'This volume opens with Keeps, a full-length book of new poems by LK Holt. Bound-in with it are her two prior books, Patience, Mutiny and Man Wolf Man.
'A hallmark of Holt's poetry has always been its continual refreshing of angles of vision. She has a dark skill with the unexpected image, and the thought that goes into an unexpected place. There is immediacy, even abruptness, amid her airy, crafted structures, and her music subsists in this.
'The keeps in the new book are of course the new poems themselves, which for Holt are essentially findings. Her impulse as a poet is to the retrieving of story, and the objects of the world that erupt from the midst of story. Her bent is at the same time lyrical, sometimes meeting the world afresh through contemplations of paintings, sculpture, and film, and always quietly touching on selfhood. The long, episodic suite, Stages of Balthazar, is about a donkey practitioner of instinctual acceptance. Followed and neglected by a Chorus as it can seem a self deserves Balthazar goes about his small village life, bearing a great love.
'By adding her prior two books to this volume, the Press intends not only to keep them in print, but to lay out for readers the fullness of the growth of an oeuvre. The poet has made some excisions and revisions.' (Publication summary)

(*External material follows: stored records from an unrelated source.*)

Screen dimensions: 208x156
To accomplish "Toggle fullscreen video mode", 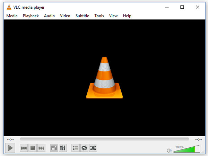I will tap(54, 148).
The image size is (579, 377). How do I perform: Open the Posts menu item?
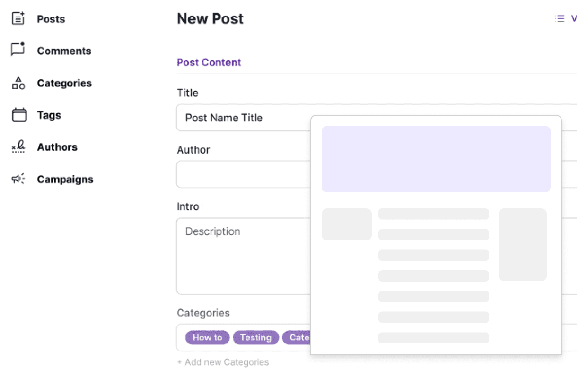51,19
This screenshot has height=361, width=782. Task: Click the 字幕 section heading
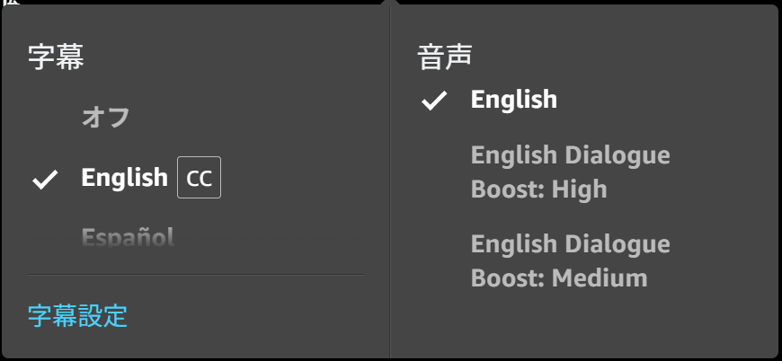point(56,57)
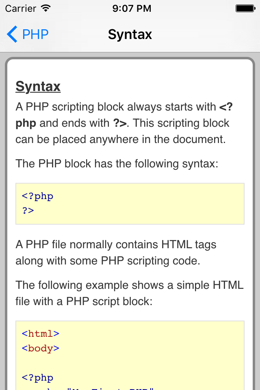Tap the <?php opening tag text
This screenshot has width=260, height=390.
[37, 196]
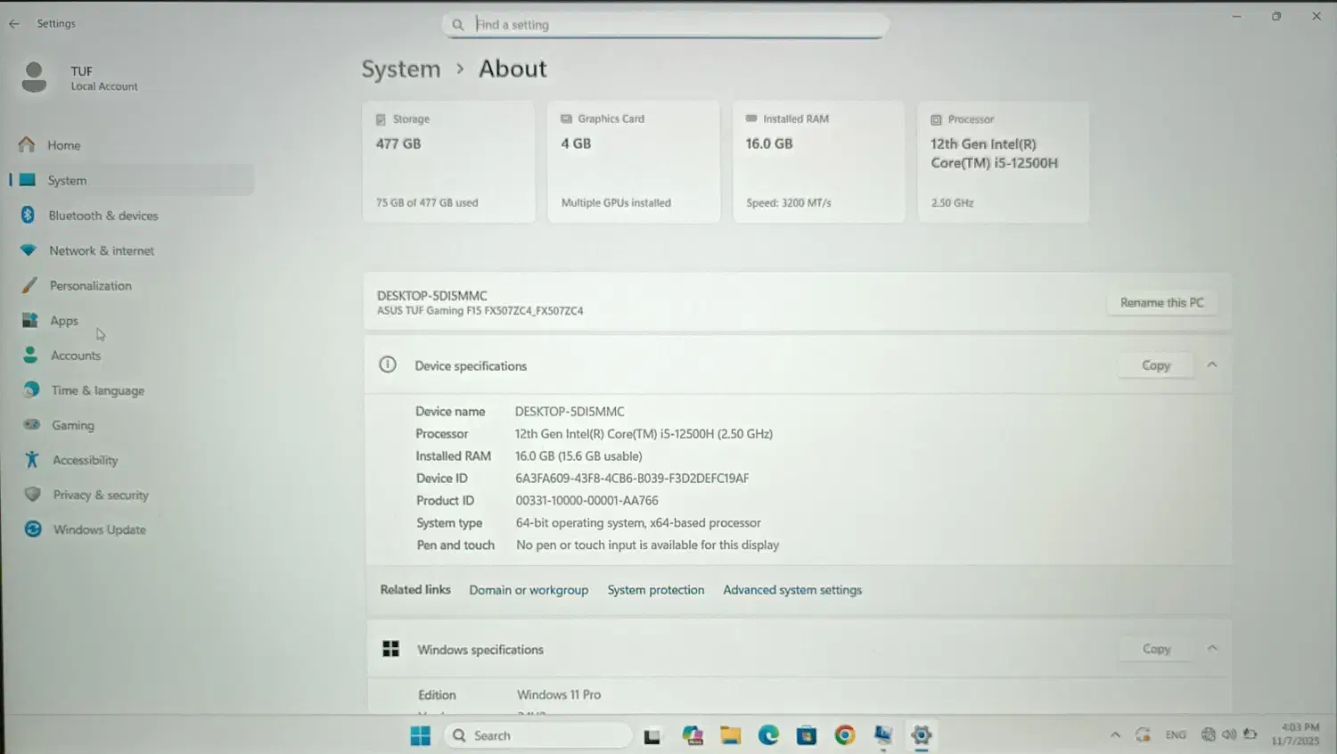Image resolution: width=1337 pixels, height=754 pixels.
Task: Open Network & internet settings page
Action: pos(101,251)
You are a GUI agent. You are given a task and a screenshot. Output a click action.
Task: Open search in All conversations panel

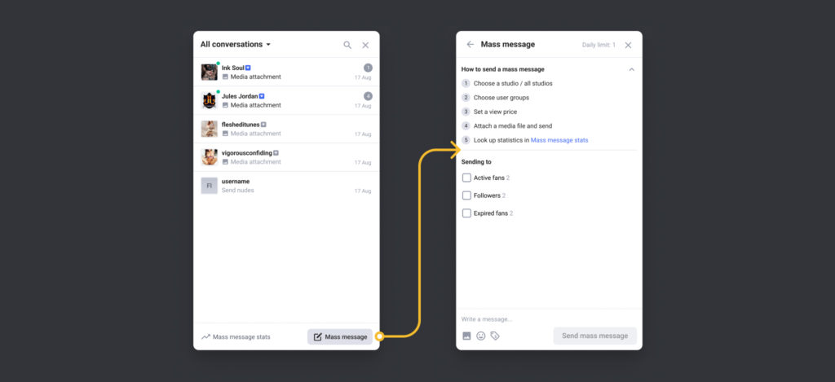click(347, 46)
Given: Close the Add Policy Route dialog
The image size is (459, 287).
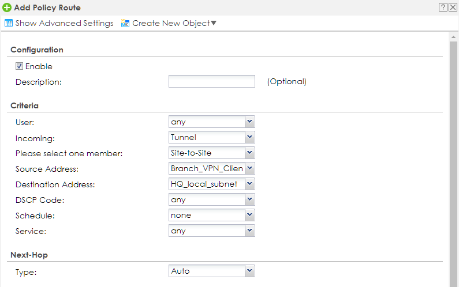Looking at the screenshot, I should 452,7.
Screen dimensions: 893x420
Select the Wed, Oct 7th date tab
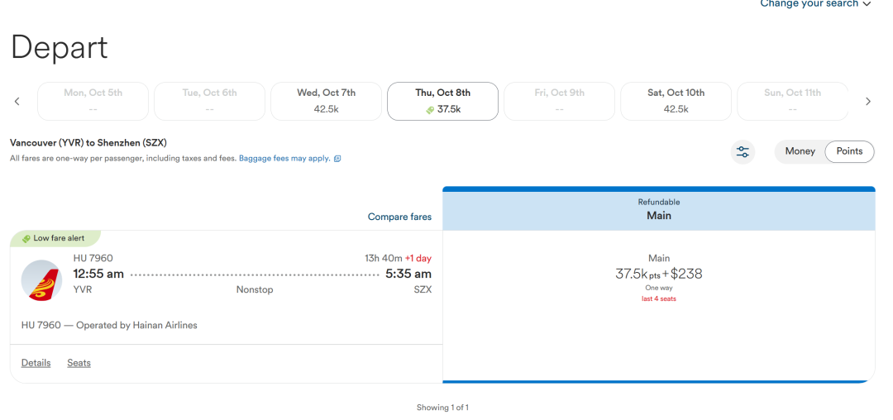tap(327, 102)
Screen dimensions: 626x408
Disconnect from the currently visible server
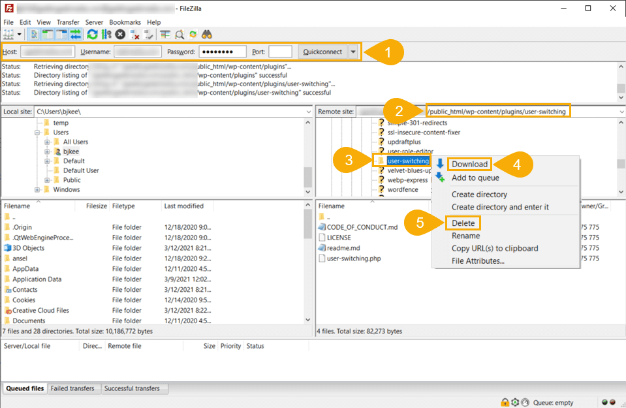coord(134,35)
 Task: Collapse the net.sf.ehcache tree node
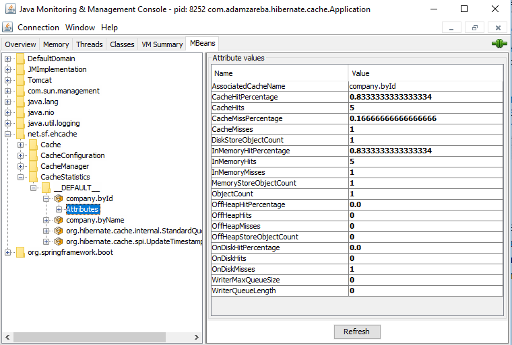[8, 134]
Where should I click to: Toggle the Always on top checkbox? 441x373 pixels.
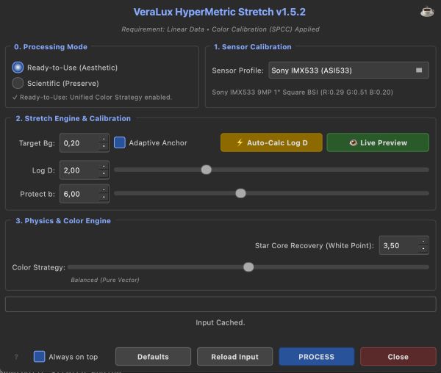(40, 357)
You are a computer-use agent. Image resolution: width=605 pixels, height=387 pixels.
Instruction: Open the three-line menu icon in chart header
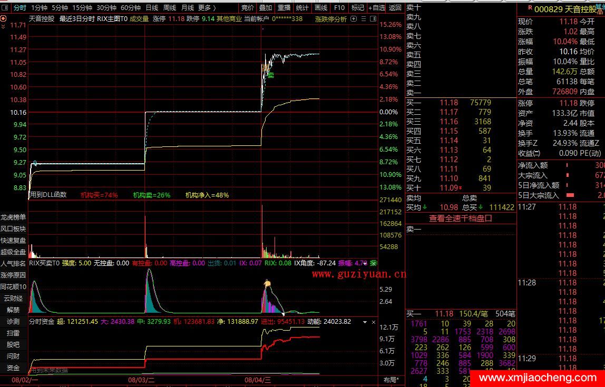(363, 19)
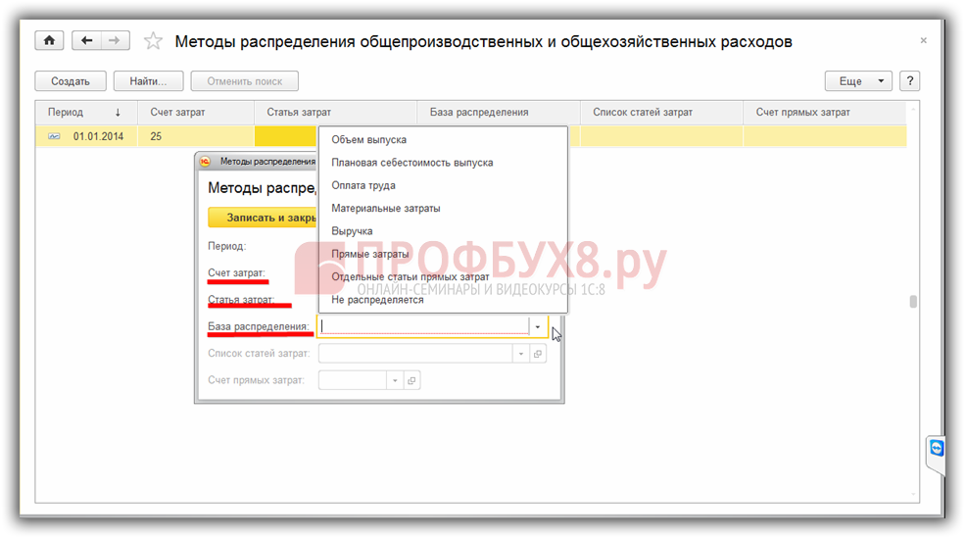
Task: Select Объем выпуска from the list
Action: [x=368, y=140]
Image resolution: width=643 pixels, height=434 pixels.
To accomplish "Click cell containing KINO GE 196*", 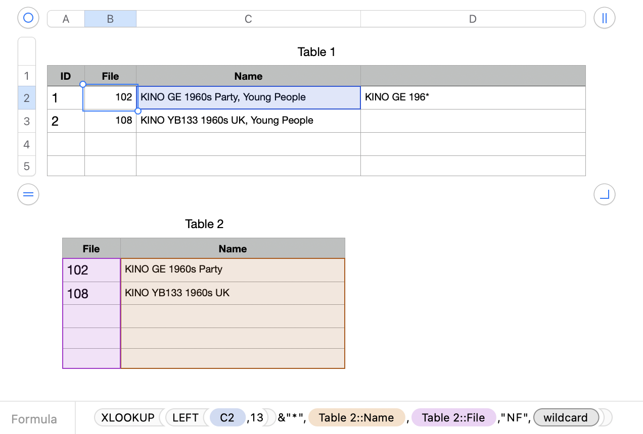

'All but four of these poems by LK Holt are fourteen-liners: free-verse sonnets if you like—certainly lyrics, but somehow massive. They have elegance, terror, surprising imaginations, humour and extraordinarily disciplined thought. The darting variety that marked her prize-winning first collection has come to a steadier gaze in her second.
'A nut-shell account of the book’s four parts might describe a movement from familial well-being—happy-being—to a concluding psalmic sufferance, through reflections on the survival-feats of boys and men, on the self-presence of young women, and on love.
'That description catches her intimate touch but not her outreach. Holt’s writing shows how the present doesn’t escape the weight, or the light, of ancient narratives. History stands inside poems of contemporary dailiness, turning them to half-epic.'
Source: Publisher's blurb.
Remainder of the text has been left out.